#### EXCERPT
Diff of original and fuzzed EPUB files

Interesting! The href attribute of the item elements had been corrupted, as had the itemref element. I fired up gdbtui (one of my favorite debugging tools) and dove in.

src/Xerces/Xercesc/util/XMLUri.cpp

// NOTE: no check for NULL value of uriStr (caller responsiblilty)
bool XMLUri::isValidURI(const XMLUri* const baseURI
                       , const XMLCh* const uriStr
                       , bool bAllowSpaces/*=false*/)
{
    // get a trimmed version of uriStr
    // uriStr will NO LONGER be used in this function.
    const XMLCh* trimmedUriSpec = uriStr;

    while (XMLChar1_0::isWhitespace(*trimmedUriSpec))
########
_GIVEN REQUEST 1_.
From the records below, return the lines that begin at the one containing "Given: Click the instance ID value text" and run through the last line of the records, copying them without any changes.
#### DATA SHOWN
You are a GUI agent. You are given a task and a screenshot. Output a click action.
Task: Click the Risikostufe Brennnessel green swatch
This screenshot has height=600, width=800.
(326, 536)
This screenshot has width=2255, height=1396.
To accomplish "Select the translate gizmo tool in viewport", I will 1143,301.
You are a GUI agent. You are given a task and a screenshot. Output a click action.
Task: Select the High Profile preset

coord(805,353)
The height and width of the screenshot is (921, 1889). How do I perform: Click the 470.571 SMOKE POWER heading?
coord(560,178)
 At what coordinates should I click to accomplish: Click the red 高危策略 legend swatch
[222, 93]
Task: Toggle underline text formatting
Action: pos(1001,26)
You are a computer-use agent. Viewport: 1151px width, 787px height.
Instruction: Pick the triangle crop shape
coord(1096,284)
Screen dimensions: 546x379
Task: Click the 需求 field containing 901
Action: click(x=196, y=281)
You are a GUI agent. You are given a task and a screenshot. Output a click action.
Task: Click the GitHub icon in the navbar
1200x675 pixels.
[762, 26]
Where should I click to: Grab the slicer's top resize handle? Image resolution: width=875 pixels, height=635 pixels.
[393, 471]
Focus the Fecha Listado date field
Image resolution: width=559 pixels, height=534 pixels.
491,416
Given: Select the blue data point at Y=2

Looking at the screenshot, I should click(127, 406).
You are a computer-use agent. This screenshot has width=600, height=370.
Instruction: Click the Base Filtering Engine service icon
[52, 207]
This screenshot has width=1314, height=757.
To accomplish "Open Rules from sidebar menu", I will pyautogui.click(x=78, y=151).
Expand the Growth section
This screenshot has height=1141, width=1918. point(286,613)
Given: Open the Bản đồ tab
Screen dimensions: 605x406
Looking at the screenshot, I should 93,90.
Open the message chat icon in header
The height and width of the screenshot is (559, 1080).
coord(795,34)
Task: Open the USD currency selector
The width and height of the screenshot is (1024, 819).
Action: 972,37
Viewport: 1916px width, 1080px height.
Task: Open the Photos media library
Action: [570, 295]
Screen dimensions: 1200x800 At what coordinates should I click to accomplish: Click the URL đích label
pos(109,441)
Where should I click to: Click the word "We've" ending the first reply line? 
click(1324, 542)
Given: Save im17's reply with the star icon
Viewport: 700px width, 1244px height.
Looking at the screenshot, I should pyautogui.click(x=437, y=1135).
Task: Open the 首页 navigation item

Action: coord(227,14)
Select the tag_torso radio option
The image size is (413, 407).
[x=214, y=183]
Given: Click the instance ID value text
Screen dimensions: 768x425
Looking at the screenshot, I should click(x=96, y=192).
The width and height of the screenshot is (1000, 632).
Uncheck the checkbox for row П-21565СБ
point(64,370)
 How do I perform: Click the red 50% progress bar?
########
_GIVEN REQUEST 2_.
Can you continue the excerpt above on debugging the fuzzed EPUB files from where it stops?

_TASK RESULT 1_.
Given: Click the instance ID value text
Screen dimensions: 768x425
Looking at the screenshot, I should click(x=96, y=192).
The width and height of the screenshot is (1000, 632).
Uncheck the checkbox for row П-21565СБ
point(64,370)
 How do I perform: Click the red 50% progress bar?

_TASK RESULT 2_.
        trimmedUriSpec++;

The actual NULL pointer dereference occurs within the embedded copy of Xerces-C++ — a validating XML parser — on line 2027. The comment at the top of this method states that it is the caller’s responsibility to check whether or not uriStr is NULL.

src/FlightCrew/Framework/ValidatEpub.cpp

fs::path GetRelativePathToNcx( const xc::DOMDocument &opf )
{
    std::vector< xc::DOMElement* > items = xe::GetElementsByQName( 
        opf, QName( "item", OPF_XML_NAMESPACE ) );

    foreach( xc::DOMElement* item, items )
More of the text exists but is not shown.